Eric Xing, Ph.D(PI)
Professor of Machine Learning Department & Language Technology Institute & Computer Science Department
Director of Center for Machine Learning and Health, CMU
Eric’s principal research interests lie in the development of machine learning and statistical methodology, and large-scale computational system and architecture, for solving problems involving automated learning, reasoning, and decision-making in high-dimensional, multimodal, and dynamic possible worlds in artificial, biological, and social systems.

 

Wei Wu, PhD (Co-PI)
Associate Research Professor
Computational Biology Department, CMU
Wei’s research focuses on understanding complex human diseases by undertaking integrative approaches, which combine biology, computational and statistical learning, bioinformatics, and genomics.

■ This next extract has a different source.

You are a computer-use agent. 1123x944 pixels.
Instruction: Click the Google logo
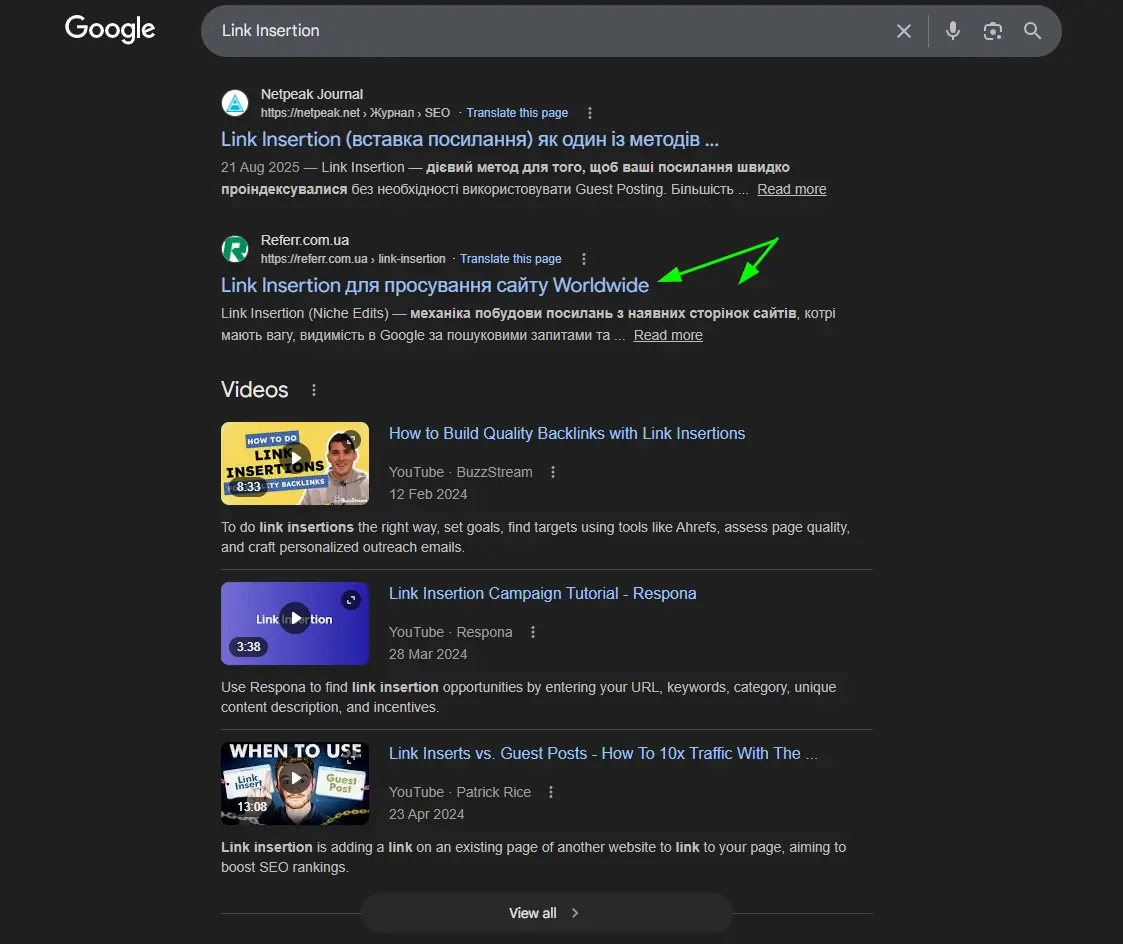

My role in the research being carried out in the CDAR is to apply novel machine learning methods to: i) identify genetic and gene expression biomarkers for drug abuse disorder; and ii) help diagnose and effectively treat patients with drug abuse disorder.

 

  Bryon Aragam

Machine Learning Department

School of Computer Science

Carnegie Mellon University

Bryon’s research interests involve problems at the intersection of high-dimensional statistics and machine learning, with a focus on developing scalable algorithms for personalized medicine and complex networks to better understand the genetic basis of disorders such as drug abuse.
  Haohan Wang

Language Technologies Institute

School of Computer Science

Carnegie Mellon University

Haohan’s research interests include statistical machine learning methods applied to genomic problems. He is particularly interested in advanced linear mixed models as a combination of confounding correction methods and high-dimensional statistics methods. He is seeking more reliable methods to analyze the drug abuse disorder data. Besides, he is also seeking novel solutions in the deep learning area.
  Benjamin J. Lengerich

Computer Science Department

School of Computer Science

Carnegie Mellon University

Ben is broadly motivated by statistical machine learning for healthcare and the theoretical problems that arise from the constraints of real-world data. These include building interpretable, robust systems for prediction on structured genomic, medical, and other types of data.
  Micol Marchetti-Bowick

Machine Learning Department

School of Computer Science

Carnegie Mellon University

Micol’s research focuses on developing novel machine learning algorithms to uncover i) association of genetic markers (such as SNPs) for drug abuse disorder with gene expression data; and ii) gene networks involved in drug abuse disorder using gene expression data.
  Seo-Jin Bang

Computational Biology Department

School of Computer Science

Carnegie Mellon University

Seo-Jin’s research interest is to integrate omics data using machine learning approaches including deep learning, and probabilistic graphical model. In particular she is interested in combining multiple types of high-throughput data as well as compressing human knowledge in an ensemble to improve clinical decision making.